From the experience of Zechariah we see several characteristics of faithfulness that we can continue to develop in our own lives.
Faithfulness is Patient. True faith waits upon the Lord; to avoid getting ahead of His plan by substituting our own. Faith listens to the still, small voice of the Holy Spirit as He communicates His unique message to each of us. God works in our lives in many ways, and in His own time.
Faithfulness is characterized by Prayer. True faith never fails to pray persistently for those things that we feel are important to us, and important to God's work.
Faithfulness Prepares us to receive God's blessing at our Point of need. True faith places us in the position where God can use us, allowing us to receive the blessings from God that He intends.
Faithfulness does not imply Perfection.

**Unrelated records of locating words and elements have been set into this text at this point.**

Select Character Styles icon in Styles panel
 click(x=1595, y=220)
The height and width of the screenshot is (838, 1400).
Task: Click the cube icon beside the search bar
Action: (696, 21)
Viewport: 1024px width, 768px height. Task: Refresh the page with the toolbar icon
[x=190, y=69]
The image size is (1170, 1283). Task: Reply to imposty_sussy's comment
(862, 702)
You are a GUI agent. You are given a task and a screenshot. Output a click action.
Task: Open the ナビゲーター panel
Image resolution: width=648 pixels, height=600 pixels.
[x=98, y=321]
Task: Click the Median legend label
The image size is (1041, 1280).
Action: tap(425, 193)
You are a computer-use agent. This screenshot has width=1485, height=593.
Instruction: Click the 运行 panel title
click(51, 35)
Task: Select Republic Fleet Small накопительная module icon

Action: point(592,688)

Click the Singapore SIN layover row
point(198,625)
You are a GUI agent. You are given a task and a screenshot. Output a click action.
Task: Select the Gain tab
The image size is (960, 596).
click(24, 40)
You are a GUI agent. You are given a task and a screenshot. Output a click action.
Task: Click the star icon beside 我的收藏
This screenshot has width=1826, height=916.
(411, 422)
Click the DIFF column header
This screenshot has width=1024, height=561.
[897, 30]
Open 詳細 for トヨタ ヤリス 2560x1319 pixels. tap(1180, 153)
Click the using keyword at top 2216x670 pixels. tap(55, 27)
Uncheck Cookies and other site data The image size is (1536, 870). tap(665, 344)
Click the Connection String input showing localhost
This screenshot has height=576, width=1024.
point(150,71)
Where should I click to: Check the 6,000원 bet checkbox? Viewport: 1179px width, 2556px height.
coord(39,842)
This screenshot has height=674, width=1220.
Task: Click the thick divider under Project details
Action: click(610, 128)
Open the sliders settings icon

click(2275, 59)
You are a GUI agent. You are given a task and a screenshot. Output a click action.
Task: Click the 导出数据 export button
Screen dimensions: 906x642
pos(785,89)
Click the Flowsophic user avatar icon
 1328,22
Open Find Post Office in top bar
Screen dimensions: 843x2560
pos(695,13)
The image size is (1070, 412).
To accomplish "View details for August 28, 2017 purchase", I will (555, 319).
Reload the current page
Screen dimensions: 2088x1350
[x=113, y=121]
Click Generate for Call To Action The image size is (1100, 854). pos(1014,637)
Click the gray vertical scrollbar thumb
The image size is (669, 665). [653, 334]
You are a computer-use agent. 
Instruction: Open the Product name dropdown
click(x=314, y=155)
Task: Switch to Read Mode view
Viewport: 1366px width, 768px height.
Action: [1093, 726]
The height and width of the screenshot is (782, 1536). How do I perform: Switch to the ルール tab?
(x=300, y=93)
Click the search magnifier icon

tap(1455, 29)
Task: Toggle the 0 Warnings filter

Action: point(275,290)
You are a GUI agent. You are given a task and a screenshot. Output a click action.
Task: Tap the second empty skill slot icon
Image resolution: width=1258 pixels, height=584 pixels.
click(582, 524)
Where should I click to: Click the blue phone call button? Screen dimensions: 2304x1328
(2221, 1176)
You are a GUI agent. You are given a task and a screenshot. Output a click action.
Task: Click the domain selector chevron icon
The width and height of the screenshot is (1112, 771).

True faith does not mean we may still have to work through doubts. We can, when we trust God, work through those doubts that inevitably arise when we do not see what we expect from our prayers. God is not honored by doubt. Rather, it is a rebellious way we can argue with God that He does not know what He is doing.
Faith Praises God for what He has done. Faith is ready to praise God when we see Him at work in our lives and in the lives of others. We can develop a sensitivity to seeing God's impact on the world and use it as an opportunity to praise God before other people and to affirm our identity with Him.
We may not receive the same kind of news from the LORD that Zechariah and Elizabeth received, but any work that God does in our lives is no less important. Let us commit our hearts to the LORD so that we will be in a position to reap the blessings that God has promised to those who place their faith in Him.